The Canadian Broadcasting Corporation is hemorrhaging billions of dollars after losing the rights to Hockey Night In Canada, according to an internal federal memo.
According to Blacklock’s Reporter, the television network is out more than $2 billion after losing the 12-year licensing rights to Hockey Night In Canada. The memo, which was obtained via Access To Information, contradicts claims by network executive that the HNIC contract was only worth a “few dollars.”
In a confidential report, the CBC claims it remains “the cornerstone of culture and democracy” despite the large loss in ad revenue.

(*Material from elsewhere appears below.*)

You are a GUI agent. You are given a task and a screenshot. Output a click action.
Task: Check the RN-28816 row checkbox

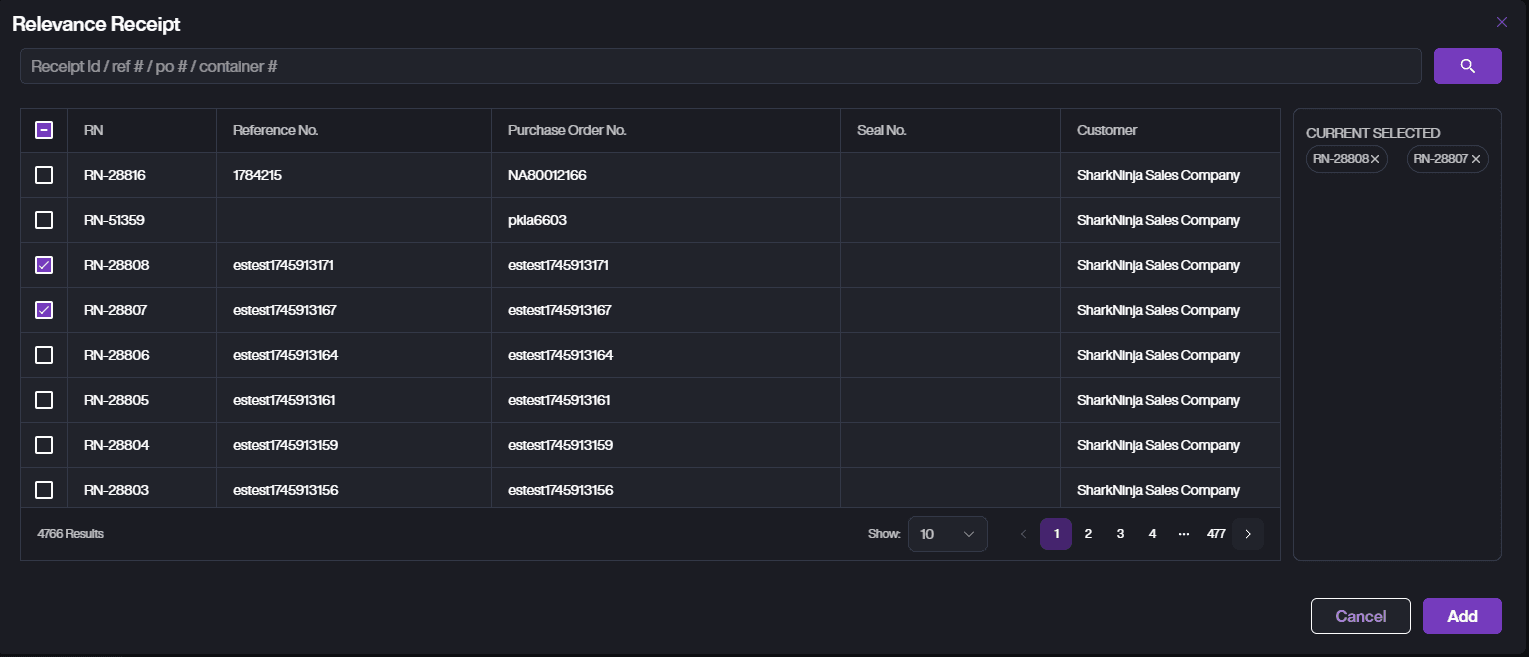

“The loss of hockey is going to have serious financial consequences,” said ex-CBC exec vice-president Richard Stursberg while testifying to the Senate communications committee. “You not only lose the profits from hockey, you also lose your capacity to sell the rest of your advertising at reasonable prices.”
“The way you would do it is you’d say, ‘If you would like to have hockey, then you have to buy this dog over here that nobody wants.’ I would say, ‘But I don’t want the dog,’ and you would say: ‘I’m sorry, you have to take the dog if you want the hockey,’” Stursberg testified. “So, hockey is not only important in its own right, it’s important because it props up the rest of the advertising sales.”
CBC’s main revenue source is a $1.2 billion annual parliamentary grant. Last year, the network saw ad revenues drop by 37%, from $178 million to $112.5 million.